### Description of the task
Copy out every line of the listing below word for word, leaving nothing out and changing nothing.

Collected data
────────

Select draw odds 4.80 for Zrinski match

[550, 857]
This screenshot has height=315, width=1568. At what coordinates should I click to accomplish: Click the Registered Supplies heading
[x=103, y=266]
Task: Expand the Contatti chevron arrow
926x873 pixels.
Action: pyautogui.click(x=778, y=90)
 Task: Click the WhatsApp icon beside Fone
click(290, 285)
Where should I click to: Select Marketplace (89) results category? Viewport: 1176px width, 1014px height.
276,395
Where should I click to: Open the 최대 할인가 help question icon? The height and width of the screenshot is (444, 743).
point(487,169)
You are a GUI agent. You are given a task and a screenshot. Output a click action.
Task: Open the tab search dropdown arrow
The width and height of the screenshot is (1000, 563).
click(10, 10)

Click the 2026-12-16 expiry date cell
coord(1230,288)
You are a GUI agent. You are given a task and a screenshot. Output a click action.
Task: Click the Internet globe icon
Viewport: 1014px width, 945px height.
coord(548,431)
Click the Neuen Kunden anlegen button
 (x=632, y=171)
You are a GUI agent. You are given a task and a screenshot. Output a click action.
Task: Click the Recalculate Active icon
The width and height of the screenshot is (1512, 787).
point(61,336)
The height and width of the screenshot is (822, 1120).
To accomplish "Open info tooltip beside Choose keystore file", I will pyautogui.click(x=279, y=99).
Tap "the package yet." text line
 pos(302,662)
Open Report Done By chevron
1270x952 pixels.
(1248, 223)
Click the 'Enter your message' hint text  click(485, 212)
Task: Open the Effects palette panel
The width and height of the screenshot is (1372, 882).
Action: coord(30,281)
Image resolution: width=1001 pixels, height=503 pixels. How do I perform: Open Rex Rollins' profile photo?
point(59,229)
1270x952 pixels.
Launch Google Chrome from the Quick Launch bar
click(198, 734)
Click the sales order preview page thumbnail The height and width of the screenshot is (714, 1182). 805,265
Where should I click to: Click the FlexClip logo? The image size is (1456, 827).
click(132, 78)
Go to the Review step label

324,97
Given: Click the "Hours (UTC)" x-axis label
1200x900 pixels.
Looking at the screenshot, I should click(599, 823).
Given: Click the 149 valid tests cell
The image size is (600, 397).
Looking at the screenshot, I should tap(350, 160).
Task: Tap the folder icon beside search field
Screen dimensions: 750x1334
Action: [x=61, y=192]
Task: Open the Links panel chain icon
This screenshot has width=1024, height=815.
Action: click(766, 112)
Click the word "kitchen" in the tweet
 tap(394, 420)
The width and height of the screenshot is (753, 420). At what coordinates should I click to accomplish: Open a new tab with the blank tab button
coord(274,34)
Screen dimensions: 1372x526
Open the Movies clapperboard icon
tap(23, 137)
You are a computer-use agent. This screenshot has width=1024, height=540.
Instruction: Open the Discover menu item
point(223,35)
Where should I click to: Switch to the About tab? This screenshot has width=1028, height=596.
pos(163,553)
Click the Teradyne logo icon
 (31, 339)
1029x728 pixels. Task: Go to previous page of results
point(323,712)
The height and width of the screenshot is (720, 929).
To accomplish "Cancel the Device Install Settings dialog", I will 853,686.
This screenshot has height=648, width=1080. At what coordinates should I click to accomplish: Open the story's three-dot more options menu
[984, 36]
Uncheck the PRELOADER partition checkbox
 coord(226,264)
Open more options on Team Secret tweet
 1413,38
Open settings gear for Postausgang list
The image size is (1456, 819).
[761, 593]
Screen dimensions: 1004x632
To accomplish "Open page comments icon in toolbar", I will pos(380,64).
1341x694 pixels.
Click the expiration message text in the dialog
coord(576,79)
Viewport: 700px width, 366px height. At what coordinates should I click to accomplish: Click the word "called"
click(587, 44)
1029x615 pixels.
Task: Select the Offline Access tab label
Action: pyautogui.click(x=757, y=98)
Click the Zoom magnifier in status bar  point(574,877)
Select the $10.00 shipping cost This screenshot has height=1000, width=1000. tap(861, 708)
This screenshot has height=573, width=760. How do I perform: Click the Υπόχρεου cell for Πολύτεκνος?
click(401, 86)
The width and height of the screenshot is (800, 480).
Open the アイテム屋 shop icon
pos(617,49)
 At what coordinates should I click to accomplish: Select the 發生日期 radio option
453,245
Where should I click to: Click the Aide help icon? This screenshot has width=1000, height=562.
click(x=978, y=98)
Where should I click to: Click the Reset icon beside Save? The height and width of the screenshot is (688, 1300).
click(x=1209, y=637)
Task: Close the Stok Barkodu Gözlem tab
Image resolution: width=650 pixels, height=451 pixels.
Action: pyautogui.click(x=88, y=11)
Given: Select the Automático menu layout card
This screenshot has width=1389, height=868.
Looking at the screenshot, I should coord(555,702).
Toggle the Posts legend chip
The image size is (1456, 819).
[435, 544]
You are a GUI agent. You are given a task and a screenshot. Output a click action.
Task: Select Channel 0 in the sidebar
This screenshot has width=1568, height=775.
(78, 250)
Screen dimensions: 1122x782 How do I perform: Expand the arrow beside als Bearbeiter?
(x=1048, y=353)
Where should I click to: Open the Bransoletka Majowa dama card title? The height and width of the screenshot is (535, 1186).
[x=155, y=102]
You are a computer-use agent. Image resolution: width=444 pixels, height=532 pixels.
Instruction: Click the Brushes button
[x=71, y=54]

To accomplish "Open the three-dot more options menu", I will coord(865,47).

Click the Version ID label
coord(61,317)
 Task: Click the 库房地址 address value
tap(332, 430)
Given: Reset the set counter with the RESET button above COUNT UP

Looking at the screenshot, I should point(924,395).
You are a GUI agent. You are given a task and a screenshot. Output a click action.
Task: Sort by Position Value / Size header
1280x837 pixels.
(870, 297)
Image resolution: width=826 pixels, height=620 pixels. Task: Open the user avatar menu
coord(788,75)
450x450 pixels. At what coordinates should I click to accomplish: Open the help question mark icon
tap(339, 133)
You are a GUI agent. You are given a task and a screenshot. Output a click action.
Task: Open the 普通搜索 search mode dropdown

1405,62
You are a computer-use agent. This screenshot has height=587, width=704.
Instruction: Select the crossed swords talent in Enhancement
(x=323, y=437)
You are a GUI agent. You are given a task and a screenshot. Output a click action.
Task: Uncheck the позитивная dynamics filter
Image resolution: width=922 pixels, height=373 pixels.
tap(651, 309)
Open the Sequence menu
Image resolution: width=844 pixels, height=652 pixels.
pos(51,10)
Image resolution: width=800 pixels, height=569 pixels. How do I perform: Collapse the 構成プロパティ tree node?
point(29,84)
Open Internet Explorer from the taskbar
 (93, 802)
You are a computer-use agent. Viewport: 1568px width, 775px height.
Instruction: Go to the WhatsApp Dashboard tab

────────

### Solution to the exercise
Select draw odds 4.80 for Zrinski match

[550, 857]
This screenshot has height=315, width=1568. At what coordinates should I click to accomplish: Click the Registered Supplies heading
[x=103, y=266]
Task: Expand the Contatti chevron arrow
926x873 pixels.
Action: pyautogui.click(x=778, y=90)
 Task: Click the WhatsApp icon beside Fone
click(290, 285)
Where should I click to: Select Marketplace (89) results category? Viewport: 1176px width, 1014px height.
276,395
Where should I click to: Open the 최대 할인가 help question icon? The height and width of the screenshot is (444, 743).
point(487,169)
You are a GUI agent. You are given a task and a screenshot. Output a click action.
Task: Open the tab search dropdown arrow
The width and height of the screenshot is (1000, 563).
click(10, 10)

Click the 2026-12-16 expiry date cell
coord(1230,288)
You are a GUI agent. You are given a task and a screenshot. Output a click action.
Task: Click the Internet globe icon
Viewport: 1014px width, 945px height.
coord(548,431)
Click the Neuen Kunden anlegen button
 (x=632, y=171)
You are a GUI agent. You are given a task and a screenshot. Output a click action.
Task: Click the Recalculate Active icon
The width and height of the screenshot is (1512, 787).
point(61,336)
The height and width of the screenshot is (822, 1120).
To accomplish "Open info tooltip beside Choose keystore file", I will pyautogui.click(x=279, y=99).
Tap "the package yet." text line
 pos(302,662)
Open Report Done By chevron
1270x952 pixels.
(1248, 223)
Click the 'Enter your message' hint text  click(485, 212)
Task: Open the Effects palette panel
The width and height of the screenshot is (1372, 882).
Action: coord(30,281)
Image resolution: width=1001 pixels, height=503 pixels. How do I perform: Open Rex Rollins' profile photo?
point(59,229)
1270x952 pixels.
Launch Google Chrome from the Quick Launch bar
click(198, 734)
Click the sales order preview page thumbnail The height and width of the screenshot is (714, 1182). 805,265
Where should I click to: Click the FlexClip logo? The image size is (1456, 827).
click(132, 78)
Go to the Review step label

324,97
Given: Click the "Hours (UTC)" x-axis label
1200x900 pixels.
Looking at the screenshot, I should click(599, 823).
Given: Click the 149 valid tests cell
The image size is (600, 397).
Looking at the screenshot, I should tap(350, 160).
Task: Tap the folder icon beside search field
Screen dimensions: 750x1334
Action: [x=61, y=192]
Task: Open the Links panel chain icon
This screenshot has width=1024, height=815.
Action: click(766, 112)
Click the word "kitchen" in the tweet
 tap(394, 420)
The width and height of the screenshot is (753, 420). At what coordinates should I click to accomplish: Open a new tab with the blank tab button
coord(274,34)
Screen dimensions: 1372x526
Open the Movies clapperboard icon
tap(23, 137)
You are a computer-use agent. This screenshot has width=1024, height=540.
Instruction: Open the Discover menu item
point(223,35)
Where should I click to: Switch to the About tab? This screenshot has width=1028, height=596.
pos(163,553)
Click the Teradyne logo icon
 (31, 339)
1029x728 pixels. Task: Go to previous page of results
point(323,712)
The height and width of the screenshot is (720, 929).
To accomplish "Cancel the Device Install Settings dialog", I will 853,686.
This screenshot has height=648, width=1080. At what coordinates should I click to accomplish: Open the story's three-dot more options menu
[984, 36]
Uncheck the PRELOADER partition checkbox
 coord(226,264)
Open more options on Team Secret tweet
 1413,38
Open settings gear for Postausgang list
The image size is (1456, 819).
[761, 593]
Screen dimensions: 1004x632
To accomplish "Open page comments icon in toolbar", I will pos(380,64).
1341x694 pixels.
Click the expiration message text in the dialog
coord(576,79)
Viewport: 700px width, 366px height. At what coordinates should I click to accomplish: Click the word "called"
click(587, 44)
1029x615 pixels.
Task: Select the Offline Access tab label
Action: pyautogui.click(x=757, y=98)
Click the Zoom magnifier in status bar  point(574,877)
Select the $10.00 shipping cost This screenshot has height=1000, width=1000. tap(861, 708)
This screenshot has height=573, width=760. How do I perform: Click the Υπόχρεου cell for Πολύτεκνος?
click(401, 86)
The width and height of the screenshot is (800, 480).
Open the アイテム屋 shop icon
pos(617,49)
 At what coordinates should I click to accomplish: Select the 發生日期 radio option
453,245
Where should I click to: Click the Aide help icon? This screenshot has width=1000, height=562.
click(x=978, y=98)
Where should I click to: Click the Reset icon beside Save? The height and width of the screenshot is (688, 1300).
click(x=1209, y=637)
Task: Close the Stok Barkodu Gözlem tab
Image resolution: width=650 pixels, height=451 pixels.
Action: pyautogui.click(x=88, y=11)
Given: Select the Automático menu layout card
This screenshot has width=1389, height=868.
Looking at the screenshot, I should coord(555,702).
Toggle the Posts legend chip
The image size is (1456, 819).
[435, 544]
You are a GUI agent. You are given a task and a screenshot. Output a click action.
Task: Select Channel 0 in the sidebar
This screenshot has width=1568, height=775.
(78, 250)
Screen dimensions: 1122x782 How do I perform: Expand the arrow beside als Bearbeiter?
(x=1048, y=353)
Where should I click to: Open the Bransoletka Majowa dama card title? The height and width of the screenshot is (535, 1186).
[x=155, y=102]
You are a computer-use agent. Image resolution: width=444 pixels, height=532 pixels.
Instruction: Click the Brushes button
[x=71, y=54]

To accomplish "Open the three-dot more options menu", I will coord(865,47).

Click the Version ID label
coord(61,317)
 Task: Click the 库房地址 address value
tap(332, 430)
Given: Reset the set counter with the RESET button above COUNT UP

Looking at the screenshot, I should point(924,395).
You are a GUI agent. You are given a task and a screenshot. Output a click action.
Task: Sort by Position Value / Size header
1280x837 pixels.
(870, 297)
Image resolution: width=826 pixels, height=620 pixels. Task: Open the user avatar menu
coord(788,75)
450x450 pixels. At what coordinates should I click to accomplish: Open the help question mark icon
tap(339, 133)
You are a GUI agent. You are given a task and a screenshot. Output a click action.
Task: Open the 普通搜索 search mode dropdown

1405,62
You are a computer-use agent. This screenshot has height=587, width=704.
Instruction: Select the crossed swords talent in Enhancement
(x=323, y=437)
You are a GUI agent. You are given a task and a screenshot. Output a click action.
Task: Uncheck the позитивная dynamics filter
Image resolution: width=922 pixels, height=373 pixels.
tap(651, 309)
Open the Sequence menu
Image resolution: width=844 pixels, height=652 pixels.
pos(51,10)
Image resolution: width=800 pixels, height=569 pixels. How do I perform: Collapse the 構成プロパティ tree node?
point(29,84)
Open Internet Explorer from the taskbar
 (93, 802)
You are a computer-use agent. Viewport: 1568px width, 775px height.
Instruction: Go to the WhatsApp Dashboard tab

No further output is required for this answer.